Branch 1: Prompt injection (direct, indirect, multi-step, split-payload)
Branch 2: ATR bypass (forged JWT, delegation expansion, scope drift)
Branch 3: Memory poisoning (direct write, retrieval poisoning, post-write tamper)
Branch 4: Supply-chain compromise (base image, skill, model weight, dependency)
Branch 5: Operator compromise (credential theft, insider threat, break-glass abuse)

Each leaf node maps to one or more controls. Any leaf without a corresponding control is a documented gap with a remediation timeline.

The Living Threat Model

A threat model written once at launch is a historical document within weeks. Ours is living.

Update triggers (any of these automatically starts a review):

New agent pipeline deployed
New ClawHub skill category approved
New external API integration
Post-incident review finding
New OWASP Agentic Top 10 guidance published

Update process:

Review the attack tree against the change.
Identify new branches or modified leaves.
Assign or update controls.
Document residual risk.
Store the updated model in git with a signed commit.

Threat model review is a standing agenda item in every quarterly security review (Module 25). Red-team exercises (Module 24) must incorporate findings into the model within 14 days.

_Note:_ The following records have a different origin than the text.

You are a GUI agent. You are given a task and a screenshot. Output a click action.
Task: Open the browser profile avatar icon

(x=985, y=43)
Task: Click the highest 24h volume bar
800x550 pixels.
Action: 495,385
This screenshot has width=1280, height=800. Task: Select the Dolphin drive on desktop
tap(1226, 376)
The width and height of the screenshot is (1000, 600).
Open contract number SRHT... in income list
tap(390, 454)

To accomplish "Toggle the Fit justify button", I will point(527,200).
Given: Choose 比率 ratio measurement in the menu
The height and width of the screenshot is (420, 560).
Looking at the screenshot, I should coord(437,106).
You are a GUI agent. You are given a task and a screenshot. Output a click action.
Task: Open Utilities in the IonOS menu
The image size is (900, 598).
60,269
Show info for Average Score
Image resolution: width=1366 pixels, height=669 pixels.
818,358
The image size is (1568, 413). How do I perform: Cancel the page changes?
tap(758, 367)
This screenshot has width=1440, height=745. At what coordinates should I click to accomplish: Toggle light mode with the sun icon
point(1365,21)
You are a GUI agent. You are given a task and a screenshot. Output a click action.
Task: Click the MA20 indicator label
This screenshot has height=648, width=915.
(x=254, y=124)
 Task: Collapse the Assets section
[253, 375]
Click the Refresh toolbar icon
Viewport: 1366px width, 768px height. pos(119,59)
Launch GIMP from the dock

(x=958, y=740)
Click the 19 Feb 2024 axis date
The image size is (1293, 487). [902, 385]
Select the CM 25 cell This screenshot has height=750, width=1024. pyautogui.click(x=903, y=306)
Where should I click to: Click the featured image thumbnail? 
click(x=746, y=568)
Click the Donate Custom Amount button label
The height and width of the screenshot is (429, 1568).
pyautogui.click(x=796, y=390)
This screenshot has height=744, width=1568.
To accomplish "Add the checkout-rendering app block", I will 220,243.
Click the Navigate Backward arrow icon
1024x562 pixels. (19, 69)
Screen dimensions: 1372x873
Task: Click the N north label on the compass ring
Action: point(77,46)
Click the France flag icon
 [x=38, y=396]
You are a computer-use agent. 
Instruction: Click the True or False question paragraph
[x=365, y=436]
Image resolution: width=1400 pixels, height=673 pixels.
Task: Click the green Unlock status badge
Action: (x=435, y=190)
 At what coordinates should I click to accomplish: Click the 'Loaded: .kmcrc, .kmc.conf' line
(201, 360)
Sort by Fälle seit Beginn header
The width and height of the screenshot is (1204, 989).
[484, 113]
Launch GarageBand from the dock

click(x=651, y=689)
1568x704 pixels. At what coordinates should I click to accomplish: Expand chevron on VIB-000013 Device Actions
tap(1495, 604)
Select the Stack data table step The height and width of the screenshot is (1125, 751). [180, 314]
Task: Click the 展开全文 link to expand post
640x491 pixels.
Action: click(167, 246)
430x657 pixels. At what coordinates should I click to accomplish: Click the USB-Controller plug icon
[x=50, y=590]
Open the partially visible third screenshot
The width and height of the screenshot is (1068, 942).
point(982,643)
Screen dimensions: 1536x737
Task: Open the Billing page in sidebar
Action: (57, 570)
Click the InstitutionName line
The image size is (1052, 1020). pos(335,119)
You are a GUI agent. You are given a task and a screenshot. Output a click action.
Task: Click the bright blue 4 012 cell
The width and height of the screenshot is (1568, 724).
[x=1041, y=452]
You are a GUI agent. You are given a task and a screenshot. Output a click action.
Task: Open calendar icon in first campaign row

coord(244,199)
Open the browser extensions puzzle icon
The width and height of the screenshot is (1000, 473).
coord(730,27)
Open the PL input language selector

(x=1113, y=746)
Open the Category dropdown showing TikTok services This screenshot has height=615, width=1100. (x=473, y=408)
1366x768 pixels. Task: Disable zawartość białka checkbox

Threat Model Documentation Format

The model lives in git alongside infrastructure code as version-controlled YAML.

Each threat entry contains:

id: Unique identifier (e.g., TM-AGENT-004)
stride_category: One or more of S/T/R/I/D/E
affected_component: e.g., “memory_store”, “pipeline_orchestrator”
attack_path_description: Clear narrative
current_controls: List of modules/controls that mitigate it
residual_risk: Assessment and acceptance (must be reviewed quarterly)
last_reviewed: Date + reviewer

Control gaps are explicitly documented with remediation plans and owners.

Key Takeaways (Memorize These!)

Agentic AI introduces threat categories (goal hijacking, memory poisoning, inter-agent lateral movement) that don’t exist in standard STRIDE templates — the template must be extended.
The attack tree is the most useful artifact: it makes the mapping from threat to control explicit and makes gaps visible.
A living threat model with defined update triggers is a fundamentally different artifact from a point-in-time assessment.
Residual risk must be explicitly accepted and documented — undocumented residual risk is the same as unmitigated risk from a governance perspective.

You now have a living, agentic-specific threat model that stays current as the platform evolves. It is no longer a dusty document on a shelf — it is an active security control that drives architecture decisions, red-team exercises, and quarterly reviews. This is the strategic layer that ensures all the tactical controls in Modules 1–21 are aimed at the right threats.